Hong Kong’s younger generation, especially its university students, have taken quite a beating over the past couple of weeks—chastised and berated by a formidable phalanx of critics including our chief executive, legislative councillors, university heads, school principals and prominent columnists in the mainstream media.

In addition to being stupidly naive, idealistic and rebellious, our young people are considered “callous and insulting.” They are “cold-blooded.” They have “no sense of decency.” They have lost all “empathy.” Their behaviour is “shameful.” Worst of all, they keep saying and doing things that are “in violation of our country’s sovereignty, territorial integrity and development interests.”

And it’s all because of bad men like Benny Tai Yiu-ting, who should be tossed off the law faculty at the University of Hong Kong for corrupting the city’s youth with insidious ideas of democracy and civil disobedience.

benny tai rally
Pro-Beijing demonstrators at a rally calling for Benny Tai to be sacked from HKU.

Let’s put a dunce cap on the wayward professor’s head, hang a sign around his neck and march him through the city’s streets in a well-deserved walk of shame.
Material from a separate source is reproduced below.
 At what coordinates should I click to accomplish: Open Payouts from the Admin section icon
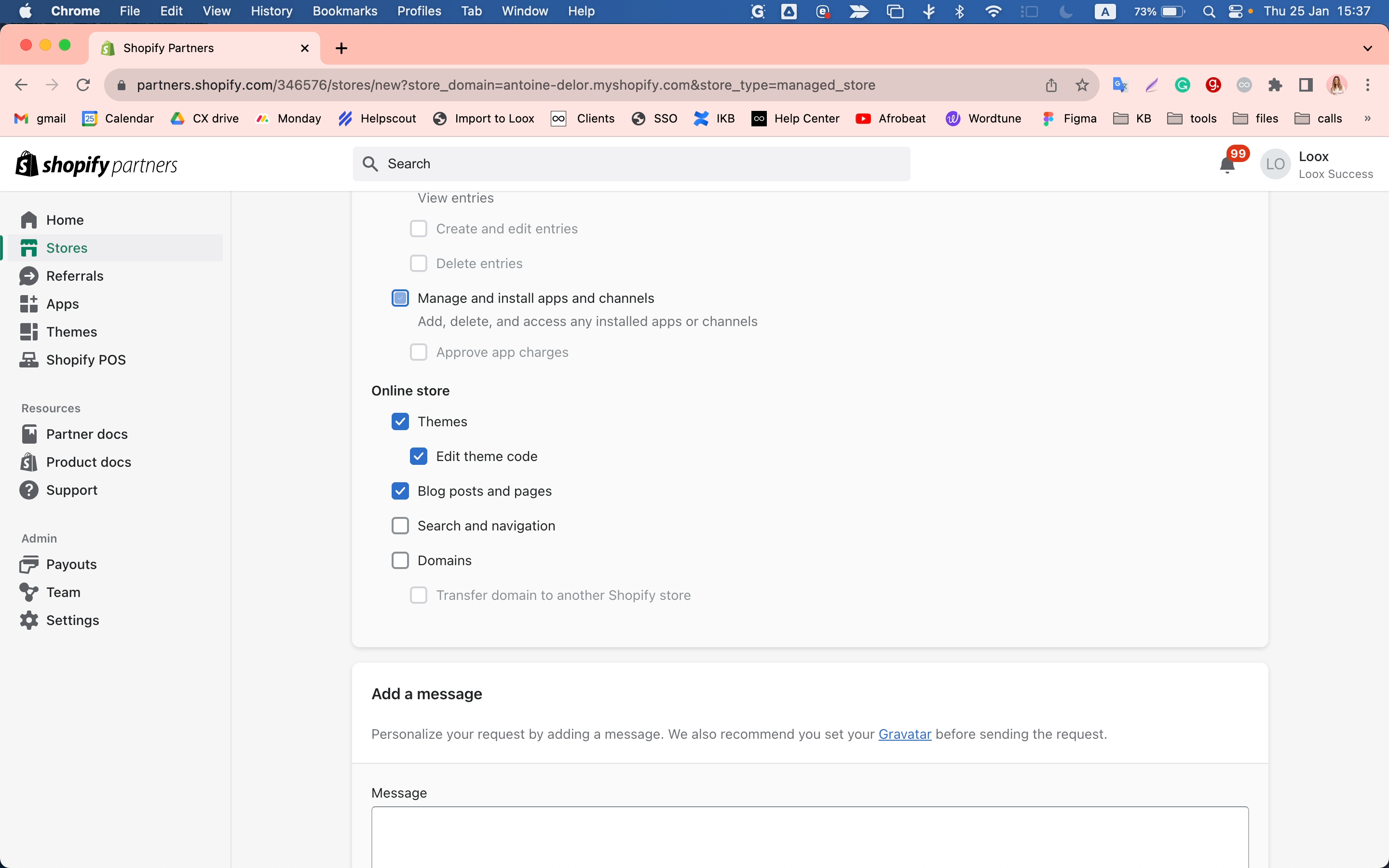pos(29,564)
And that’s before we throw him in jail with his younger counterparts in the 2014 Occupy campaign—the 79-day embarrassment that trained the world’s attention on broken promises and poor governance in Hong Kong.
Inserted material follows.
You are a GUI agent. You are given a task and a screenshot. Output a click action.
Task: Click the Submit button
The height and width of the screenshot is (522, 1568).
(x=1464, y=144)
Or, alternatively, we could thank Professor Tai as well as Hong Kong’s younger generation for keeping this city’s hopes and dreams alive under unprecedented pressure from the powers that be in Beijing and their yes-men and women in the Hong Kong government. Without them and many others who have supported their efforts, 20 years before the Sino-British Joint Declaration is set to expire in 2047, Hong Kong would have already capitulated to its northern masters and become just another Chinese city operating under the thumb of Communist Party leaders.

As things stand, central authorities have a fight on their hands, and their worn-out authoritarian strategies simply aren’t working.

Stern warnings about what we can and cannot talk about from liaison office chief Zhang Xiaoming, No. 3 state leader Zhang Dejiang and even President Xi Jinping himself—none of these have succeeded in crushing the city’s independent spirit and halting its stubborn quest to retain its core values and unique identity as a special administrative region of China. The ousting of duly elected pro-democracy lawmakers from the Legislative Council (Legco) and the aforementioned jailing of young Occupy leaders have also failed to stop the resistance to Beijing’s persistent endeavours to bring Hong Kong to heel.

Occupy Central Leaders
Occupy Central with Love and Peace founders Chan Kin Man, Benny Tai and Reverend Chu Yiu-ming in 2015.

Look to Macau as the SAR we don’t want to be—kowtowing to the Chinese leadership, stifling government critics, banning entry to reporters, relying on the People’s Liberation Army to clean up the mess left by Typhoon Hato and sucking up mainland cash to keep its casino economy afloat. By comparison, Hong Kong’s refusal to be cowed by the central government and their local minions is downright inspiring.

Whenever things go awry, however—when fences and barriers are ignored and Legco doors forced open, when profanity flies on university campuses and personal attack supplants rational dialogue—government officials and their supporters are quick to condemn their critics for their law-breaking lack of civility and moral turpitude.

By and large, however—with the Mong Kok riot being a notable exception—protests against the central and Hong Kong governments have been peaceful, orderly and eminently civilised, especially during the nearly three months of Occupy.

But it is also clear that people are becoming frustrated and angry because their voices are ridiculed and ignored. The result can be ugly, as we have seen recently at Education University in a battle of duelling posters competing in a contest of insensitivity and tastelessness.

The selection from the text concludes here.